Tot zover de droge feiten. Waar Wieg vooral in slaagt is de lezer duidelijk maken wat een ernstige depressie doet met een mens. De voortdurende angst, het afgestompte gevoelsleven, de onmogelijkheid om nog te letten op persoonlijke hygiëne, de isolatie van alles en iedereen, het versufte intellectuele vermogen en de uitzichtloosheid van dit alles. Voor Wieg is ‘Kameraad Scheermes’ schrijven geen sinecure. Een depressie beschrijven is nog iets anders dan een depressie meemaken, maar je merkt dat de herinneringen aan de neerslachtigheid nog altijd heel erg levendig zijn. Om de druk enigszins van de ketel te halen voert Wieg een fictief personage op dat een min of meer een alter ego is van de schrijver zelf en die soms in dialoog gaan met elkaar. Voor mij een overbodig verhaaltechnisch element, maar ik snap waarom het voor de schrijver noodzakelijk was. Het zorgt voor een vluchtstrook, het is een manier om te schrijven over jezelf zonder dat het over jezelf gaat.

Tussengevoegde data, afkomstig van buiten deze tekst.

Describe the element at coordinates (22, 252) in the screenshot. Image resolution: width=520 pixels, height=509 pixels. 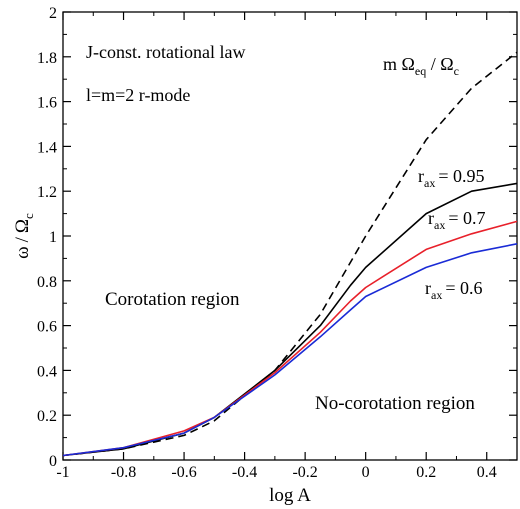
I see `y-axis-label-omega: ω` at that location.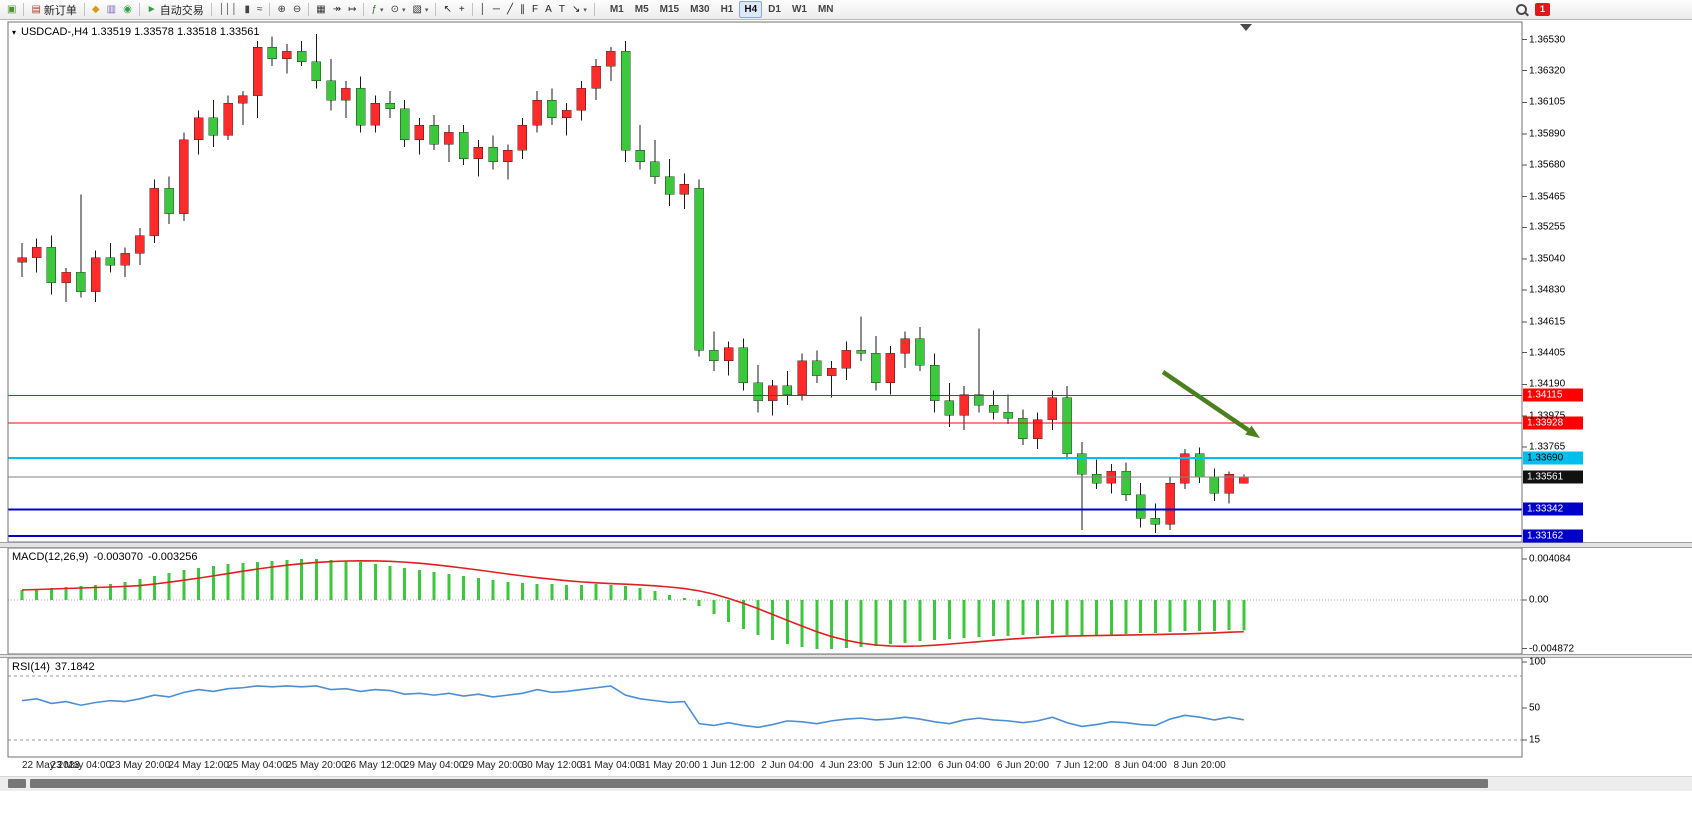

‘Kameraad Scheermes’ is geen wereldschokkende roman, maar wel een beklijvend zelfportret van een schrijver die worstelt met een slopend ziektebeeld waar weinig kruid tegen gewassen is. De manier waarop Wieg steeds blijft strijden tegen de alomvattende duisternis die hem steeds weer overvalt verdient bewondering, zelfs al was hij op een bepaald moment op.
P.S. Deze roman is uiteraard geen aanrader voor wie zelf acuut met een depressie worstelt. Wie het zelf moeilijk heeft heeft kan in België terecht op het nummer 1813.